What you have to do:
Return the passage from the film review below word for word, starting with "The result is" and going on through "ominous red clouds.".

Review by Andrew L. Urban:
Robert Rodriguez, a long time fan of Frank Miller's graphic novels, set out to use digital technology as a means of translating the stark, black and white images of the comic into a movie. But instead of the usual adaptation process, he regarded Miller's work as if they were not only the story boards for the film, but the production design and lighting. And sure enough, Miller's writing - which becomes the dialogue and the narration - is as sardonically pulpish as this noir genre demands. His illustrations are sensationally lit; the starkness of the pared down design thrusts every moment of action into the foreground.

The result is a stunning explosion of black and white, with splashes of red. But it's not the blood - although there is some blood that is red - but the odd red dress, the sinful red lipstick ...and the ominous red clouds.

Collected data:

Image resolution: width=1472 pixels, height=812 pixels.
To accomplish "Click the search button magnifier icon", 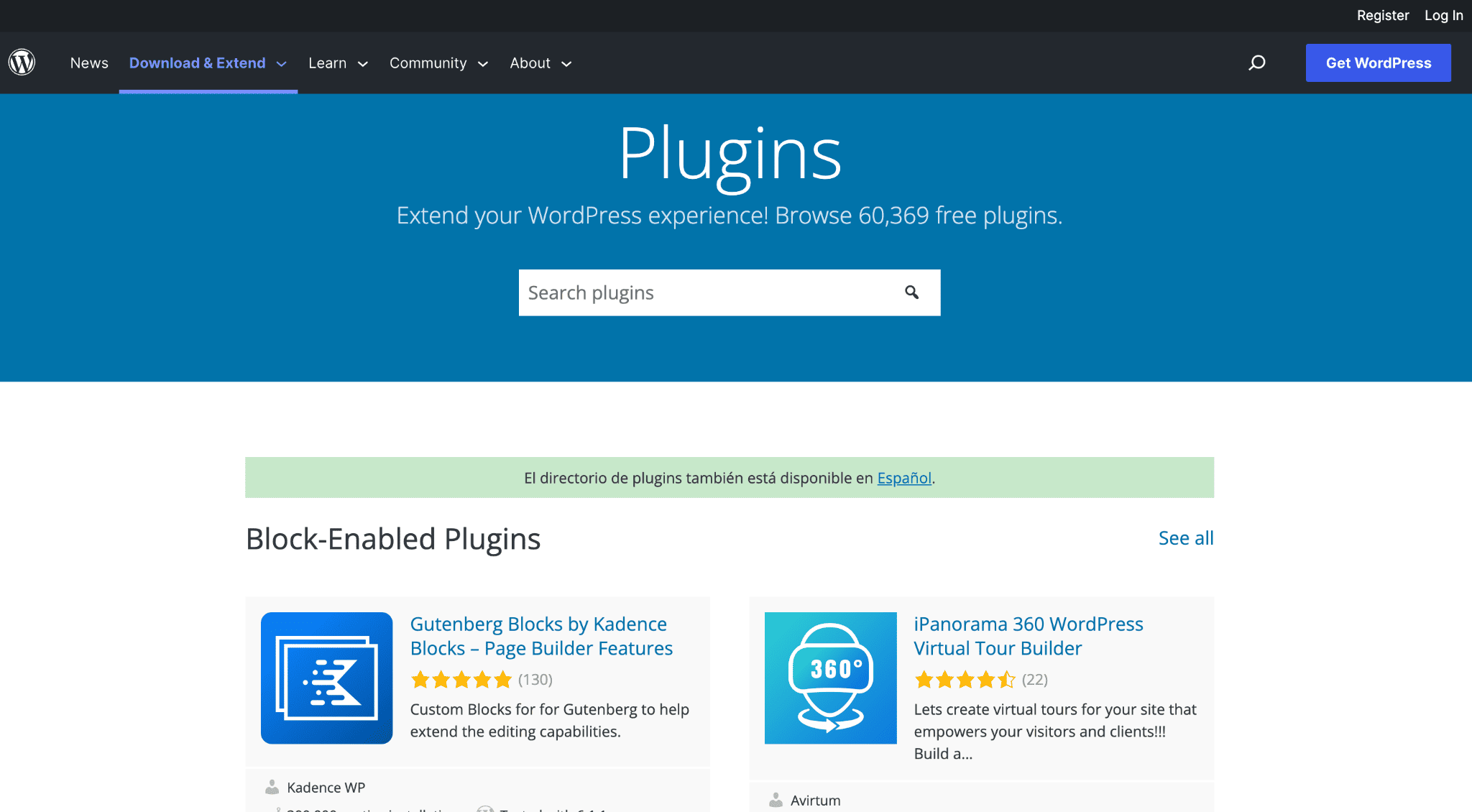I will pyautogui.click(x=912, y=292).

Completed task:
The result is a stunning explosion of black and white, with splashes of red. But it's not the blood - although there is some blood that is red - but the odd red dress, the sinful red lipstick ...and the ominous red clouds.